El mural que actúa como portal del ingreso a la calle Felipe Neri Guerra, frente a la Iglesia San Pantaleón, describe un pedido de los curas villeros que actúa como bandera: “Ni una pibe menos por la droga”.  El Hogar de Cristo fue creado por el Padre “Pepe” Di Paola, actual coordinador nacional de la Pastoral Nacional de Drogadependecia y Adicciones de la Conferencia Episcopal Argentina y un hombre de la Iglesia muy cercano al Papa Francisco. En la página de la federación de centros barriales advierten que “no se puede pensar en una recuperación plena e integral si quien consume está solo, vive en la calle o no tiene un documento que le permita tramitar los beneficios sociales o acceder a cualquier institución sea pública, de salud o social”.

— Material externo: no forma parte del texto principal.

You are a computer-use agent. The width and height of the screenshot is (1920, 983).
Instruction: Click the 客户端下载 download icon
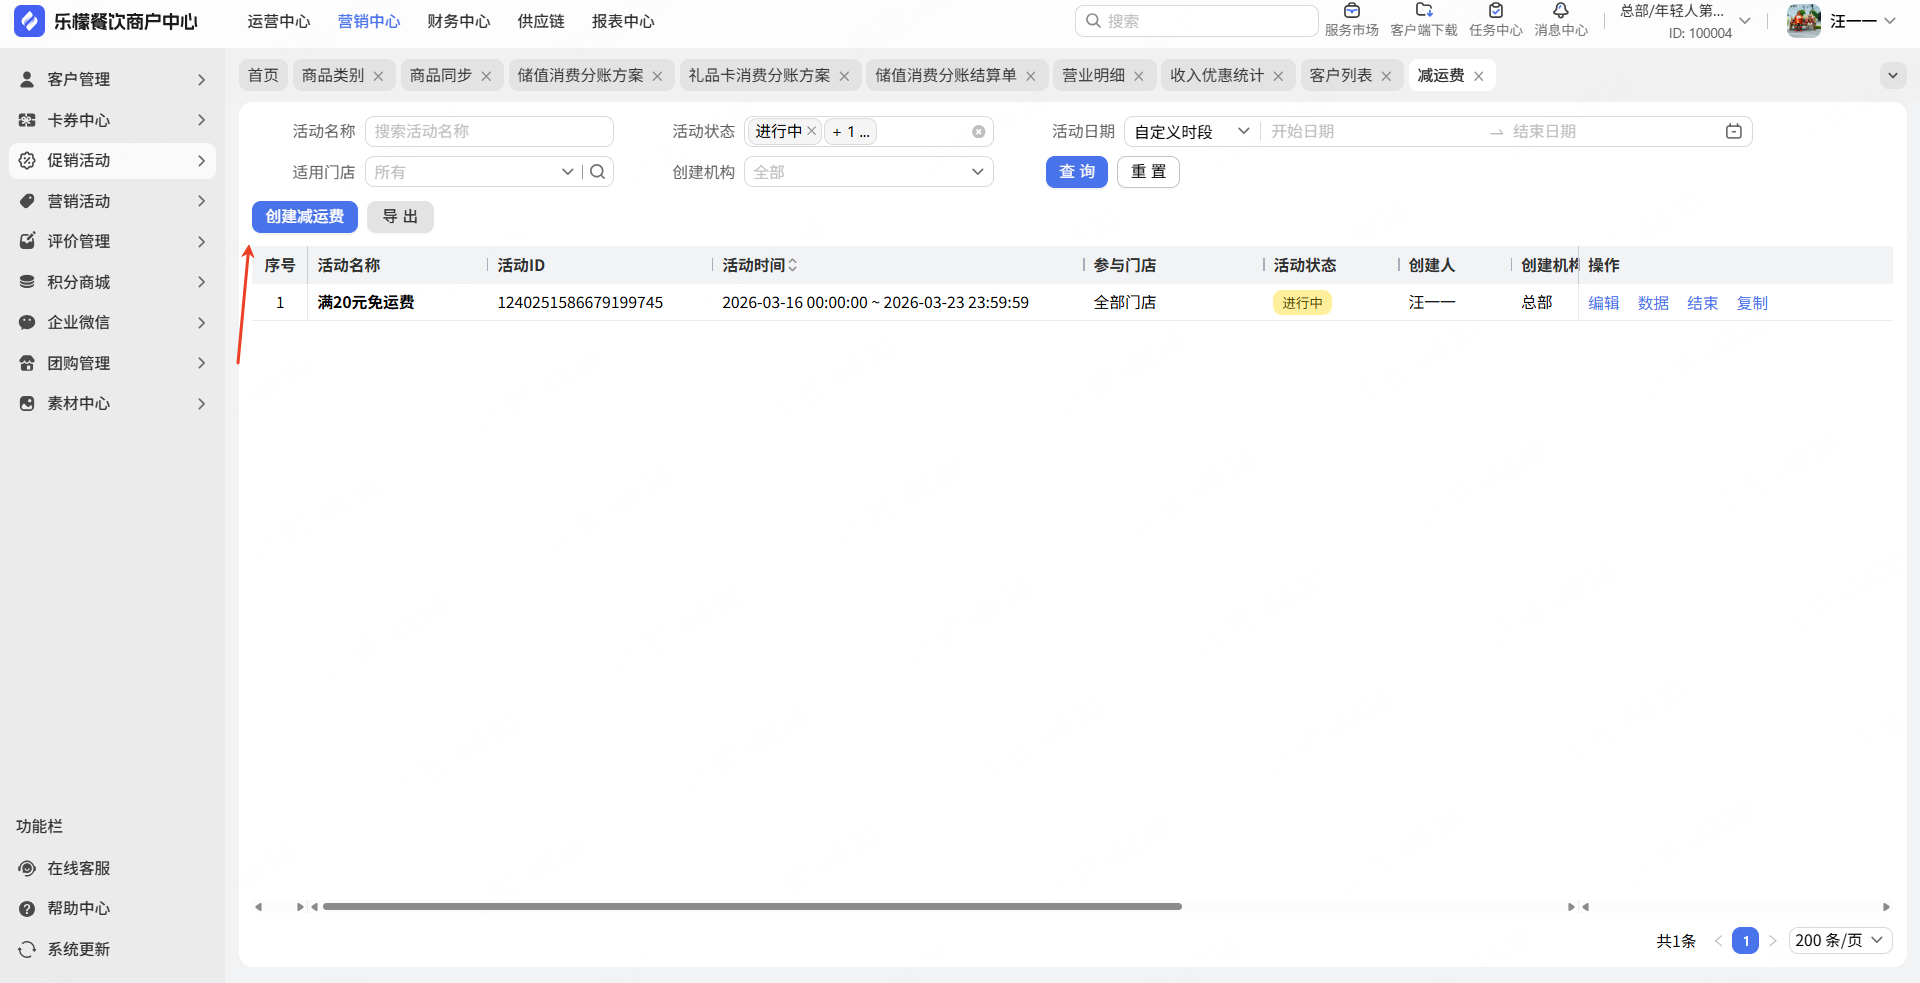click(1424, 12)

Al final del almuerzo, K. preguntó por uno de los jóvenes que solía participar de los talleres. El cura le recordó que, “desde hace algún tiempo está preso y aún le quedan otros cuatro meses”. Los pibes y pibas a veces abandonan el espacio y vuelven sin dar explicaciones. Es un acuerdo sin preguntas incómodas para los que decidieron “recibir la vida como viene”.